Wednesday, May 21, 2014

I-Team: Illinois nursing homes unseen by cameras


May 8, 2014 (CHICAGO) --In the age where cameras are everywhere, the ABC7 I-Team exposes a place where cameras are not: Illinois nursing homes.

If family members believe a nursing home is hiding abuse, it isn't illegal to put a camera in their loved one's room. But the nursing home can remove the camera, or the patient. Some family members say they fear retaliation if cameras are discovered, so they don't even put them in. Some states are considering laws to allow nursing home cameras, but Illinois isn't one of them.

You can check on your pet and your home through your phone, and we all are watched every day on the streets, but there's a group that remains unseen. In 2012, fearing the worst, the family of 96-year-old nursing home resident Erytha Mayberry put a camera in her room.

"We didn't like what we saw, of course," said Doris Racher, victim's daughter.

What they caught on tape in Oklahoma changed state law there: an aide stuffing latex gloves into Mayberry's mouth and pressing on her chest. She died soon after. The nursing home aide is serving a year in jail. The video outraged the public, prompting Oklahoma to permit voluntary room surveillance cameras in long term care facilities. Only three other states have similar laws.

In west surburban Elmhurst, Rosemary Pulice wishes Illinois allowed cameras.

"I can only think about the information they could have given me about my father," said Pulice.

Pulice became a video advocate in 1991 while her father Frank, a WWII vet, deteriorated in a nursing home.

"I saw marks on his body, he had bruises, he constantly had fevers. My father's thumb was three times the actual size and was black," said Pulice.

As a member of Illinois non-profit "Nursing Home Monitors," Pulice calls on politicians to increase patients' rights. In 2003, former State Rep. Frank Aguilar says his bill died in committee from outside resistance.
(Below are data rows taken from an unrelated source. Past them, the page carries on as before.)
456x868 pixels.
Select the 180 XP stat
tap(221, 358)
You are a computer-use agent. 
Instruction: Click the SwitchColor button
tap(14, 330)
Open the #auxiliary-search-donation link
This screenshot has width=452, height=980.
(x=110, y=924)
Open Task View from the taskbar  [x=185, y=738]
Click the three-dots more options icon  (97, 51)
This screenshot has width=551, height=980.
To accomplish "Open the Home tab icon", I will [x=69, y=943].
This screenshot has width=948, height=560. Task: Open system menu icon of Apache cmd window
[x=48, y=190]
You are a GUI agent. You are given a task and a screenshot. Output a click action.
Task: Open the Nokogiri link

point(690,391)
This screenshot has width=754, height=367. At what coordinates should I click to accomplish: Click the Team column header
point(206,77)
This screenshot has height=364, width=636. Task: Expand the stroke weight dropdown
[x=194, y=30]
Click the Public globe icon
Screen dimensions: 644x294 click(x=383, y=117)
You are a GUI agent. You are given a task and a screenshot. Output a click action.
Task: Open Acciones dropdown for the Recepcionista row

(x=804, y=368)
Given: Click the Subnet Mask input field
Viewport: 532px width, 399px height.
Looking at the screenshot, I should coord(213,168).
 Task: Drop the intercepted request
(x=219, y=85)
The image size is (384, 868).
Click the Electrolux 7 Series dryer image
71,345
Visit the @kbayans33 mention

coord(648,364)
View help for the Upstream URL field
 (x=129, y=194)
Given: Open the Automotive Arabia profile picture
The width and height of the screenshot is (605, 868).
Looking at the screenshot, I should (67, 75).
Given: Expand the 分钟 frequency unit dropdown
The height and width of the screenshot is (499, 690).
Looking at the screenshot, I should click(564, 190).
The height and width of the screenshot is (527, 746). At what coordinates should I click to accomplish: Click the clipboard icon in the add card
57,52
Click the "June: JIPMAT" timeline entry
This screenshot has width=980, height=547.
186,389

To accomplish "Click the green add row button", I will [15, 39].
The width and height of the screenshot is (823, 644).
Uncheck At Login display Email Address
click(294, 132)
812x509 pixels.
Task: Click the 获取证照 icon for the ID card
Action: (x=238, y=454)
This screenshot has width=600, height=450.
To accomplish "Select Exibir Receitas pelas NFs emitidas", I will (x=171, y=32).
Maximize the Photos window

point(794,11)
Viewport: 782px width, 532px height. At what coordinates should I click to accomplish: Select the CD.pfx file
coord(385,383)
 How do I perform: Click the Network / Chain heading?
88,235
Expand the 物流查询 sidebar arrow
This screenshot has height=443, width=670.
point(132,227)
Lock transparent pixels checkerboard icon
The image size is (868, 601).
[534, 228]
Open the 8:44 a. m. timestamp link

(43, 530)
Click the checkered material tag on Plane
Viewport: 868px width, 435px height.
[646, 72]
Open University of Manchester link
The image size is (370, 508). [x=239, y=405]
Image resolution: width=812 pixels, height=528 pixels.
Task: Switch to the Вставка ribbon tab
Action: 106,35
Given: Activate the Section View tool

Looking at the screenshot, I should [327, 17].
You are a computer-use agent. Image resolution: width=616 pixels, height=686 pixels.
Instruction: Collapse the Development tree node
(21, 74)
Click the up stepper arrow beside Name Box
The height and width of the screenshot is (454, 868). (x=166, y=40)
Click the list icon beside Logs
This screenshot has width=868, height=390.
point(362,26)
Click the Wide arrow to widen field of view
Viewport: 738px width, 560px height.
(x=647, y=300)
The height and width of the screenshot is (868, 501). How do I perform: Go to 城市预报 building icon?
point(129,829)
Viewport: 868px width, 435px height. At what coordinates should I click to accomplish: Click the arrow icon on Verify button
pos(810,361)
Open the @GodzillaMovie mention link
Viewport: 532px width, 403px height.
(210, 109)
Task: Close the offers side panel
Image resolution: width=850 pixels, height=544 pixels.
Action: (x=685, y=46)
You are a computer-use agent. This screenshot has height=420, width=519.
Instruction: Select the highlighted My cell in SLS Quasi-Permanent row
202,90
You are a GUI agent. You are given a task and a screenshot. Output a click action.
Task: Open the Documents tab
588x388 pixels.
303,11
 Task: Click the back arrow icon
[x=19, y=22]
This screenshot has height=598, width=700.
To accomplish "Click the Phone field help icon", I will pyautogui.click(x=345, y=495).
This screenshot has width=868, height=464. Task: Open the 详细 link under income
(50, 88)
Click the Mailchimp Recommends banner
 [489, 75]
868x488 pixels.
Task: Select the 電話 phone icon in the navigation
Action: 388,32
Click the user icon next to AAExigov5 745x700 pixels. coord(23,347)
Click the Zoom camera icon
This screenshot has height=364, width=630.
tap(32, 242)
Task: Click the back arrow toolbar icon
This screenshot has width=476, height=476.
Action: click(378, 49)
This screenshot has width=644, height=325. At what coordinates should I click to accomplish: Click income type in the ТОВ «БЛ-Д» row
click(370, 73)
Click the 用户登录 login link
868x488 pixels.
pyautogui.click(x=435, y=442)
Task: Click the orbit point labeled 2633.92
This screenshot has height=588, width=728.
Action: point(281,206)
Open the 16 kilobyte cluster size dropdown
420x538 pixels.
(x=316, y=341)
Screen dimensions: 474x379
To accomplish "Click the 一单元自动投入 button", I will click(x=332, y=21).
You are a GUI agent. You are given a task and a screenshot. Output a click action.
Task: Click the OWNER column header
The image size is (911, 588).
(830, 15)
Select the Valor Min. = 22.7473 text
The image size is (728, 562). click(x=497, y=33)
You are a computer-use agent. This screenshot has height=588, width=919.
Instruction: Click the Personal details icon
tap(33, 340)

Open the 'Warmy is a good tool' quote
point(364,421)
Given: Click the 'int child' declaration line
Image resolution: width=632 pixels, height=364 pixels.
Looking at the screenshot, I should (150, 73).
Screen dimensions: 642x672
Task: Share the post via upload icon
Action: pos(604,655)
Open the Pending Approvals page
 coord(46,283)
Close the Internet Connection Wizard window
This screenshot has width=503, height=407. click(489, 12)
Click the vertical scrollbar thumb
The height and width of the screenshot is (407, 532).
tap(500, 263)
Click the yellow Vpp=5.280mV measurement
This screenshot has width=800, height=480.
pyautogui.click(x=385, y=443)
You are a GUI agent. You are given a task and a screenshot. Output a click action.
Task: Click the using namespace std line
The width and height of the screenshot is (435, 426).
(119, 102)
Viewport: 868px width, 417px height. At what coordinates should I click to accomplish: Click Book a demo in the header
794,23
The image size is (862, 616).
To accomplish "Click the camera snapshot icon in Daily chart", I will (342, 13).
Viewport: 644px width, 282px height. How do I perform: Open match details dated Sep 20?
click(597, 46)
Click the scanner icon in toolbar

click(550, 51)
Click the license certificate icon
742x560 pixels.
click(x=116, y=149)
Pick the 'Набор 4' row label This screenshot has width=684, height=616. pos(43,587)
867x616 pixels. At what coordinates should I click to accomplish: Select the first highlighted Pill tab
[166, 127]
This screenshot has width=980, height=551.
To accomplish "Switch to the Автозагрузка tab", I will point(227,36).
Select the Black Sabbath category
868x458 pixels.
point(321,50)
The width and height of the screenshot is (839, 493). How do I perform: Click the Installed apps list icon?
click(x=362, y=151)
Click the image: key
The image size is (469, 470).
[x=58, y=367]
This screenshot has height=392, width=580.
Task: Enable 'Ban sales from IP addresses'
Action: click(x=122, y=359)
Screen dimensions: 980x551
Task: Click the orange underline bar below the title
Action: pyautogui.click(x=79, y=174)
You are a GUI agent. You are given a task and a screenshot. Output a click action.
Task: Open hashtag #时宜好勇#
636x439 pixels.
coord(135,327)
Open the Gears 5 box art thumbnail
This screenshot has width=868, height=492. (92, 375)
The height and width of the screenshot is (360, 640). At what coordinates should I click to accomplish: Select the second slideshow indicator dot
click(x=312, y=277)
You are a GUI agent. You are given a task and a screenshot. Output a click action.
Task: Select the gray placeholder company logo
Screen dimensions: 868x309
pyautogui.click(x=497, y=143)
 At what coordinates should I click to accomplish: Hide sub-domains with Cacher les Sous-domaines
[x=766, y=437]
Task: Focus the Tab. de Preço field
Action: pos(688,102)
"Most of it was associations, lobbyists and representatives of the nursing homes," said Aguilar.

The Healthcare Council of Illinois represents 500 nursing homes in the state and is working to pass a patient's right's bill, but cameras are not part of it.

Full Article & Source:
I-Team: Illinois nursing homes unseen by cameras

1 comment:

Betty said...

It's sad that we live in a an age where we have to protect our vulnerable by hiding cameras. But, it's necessary that we do.